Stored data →
---+---
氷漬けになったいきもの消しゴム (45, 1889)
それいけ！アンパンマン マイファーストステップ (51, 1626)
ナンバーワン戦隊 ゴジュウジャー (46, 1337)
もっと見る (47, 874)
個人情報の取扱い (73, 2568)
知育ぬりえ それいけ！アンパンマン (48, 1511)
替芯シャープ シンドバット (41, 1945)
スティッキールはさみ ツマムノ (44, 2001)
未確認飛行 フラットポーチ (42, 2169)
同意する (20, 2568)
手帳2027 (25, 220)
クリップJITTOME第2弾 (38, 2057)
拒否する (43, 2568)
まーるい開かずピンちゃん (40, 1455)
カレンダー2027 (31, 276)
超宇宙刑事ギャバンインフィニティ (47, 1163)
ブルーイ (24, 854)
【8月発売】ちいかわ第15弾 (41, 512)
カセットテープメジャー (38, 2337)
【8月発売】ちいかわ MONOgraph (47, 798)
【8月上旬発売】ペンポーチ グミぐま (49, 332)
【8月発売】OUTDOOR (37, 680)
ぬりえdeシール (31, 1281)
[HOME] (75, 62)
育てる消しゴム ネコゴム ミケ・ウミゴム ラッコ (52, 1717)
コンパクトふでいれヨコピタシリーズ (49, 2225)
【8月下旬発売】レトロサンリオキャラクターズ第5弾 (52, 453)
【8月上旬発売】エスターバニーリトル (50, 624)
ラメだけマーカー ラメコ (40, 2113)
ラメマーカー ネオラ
---+---
EXERCISE AIM →
Give the records above again, word for word.

WRITTEN SOLUTION →
氷漬けになったいきもの消しゴム (45, 1889)
それいけ！アンパンマン マイファーストステップ (51, 1626)
ナンバーワン戦隊 ゴジュウジャー (46, 1337)
もっと見る (47, 874)
個人情報の取扱い (73, 2568)
知育ぬりえ それいけ！アンパンマン (48, 1511)
替芯シャープ シンドバット (41, 1945)
スティッキールはさみ ツマムノ (44, 2001)
未確認飛行 フラットポーチ (42, 2169)
同意する (20, 2568)
手帳2027 (25, 220)
クリップJITTOME第2弾 (38, 2057)
拒否する (43, 2568)
まーるい開かずピンちゃん (40, 1455)
カレンダー2027 (31, 276)
超宇宙刑事ギャバンインフィニティ (47, 1163)
ブルーイ (24, 854)
【8月発売】ちいかわ第15弾 (41, 512)
カセットテープメジャー (38, 2337)
【8月発売】ちいかわ MONOgraph (47, 798)
【8月上旬発売】ペンポーチ グミぐま (49, 332)
【8月発売】OUTDOOR (37, 680)
ぬりえdeシール (31, 1281)
[HOME] (75, 62)
育てる消しゴム ネコゴム ミケ・ウミゴム ラッコ (52, 1717)
コンパクトふでいれヨコピタシリーズ (49, 2225)
【8月下旬発売】レトロサンリオキャラクターズ第5弾 (52, 453)
【8月上旬発売】エスターバニーリトル (50, 624)
ラメだけマーカー ラメコ (40, 2113)
ラメマーカー ネオラ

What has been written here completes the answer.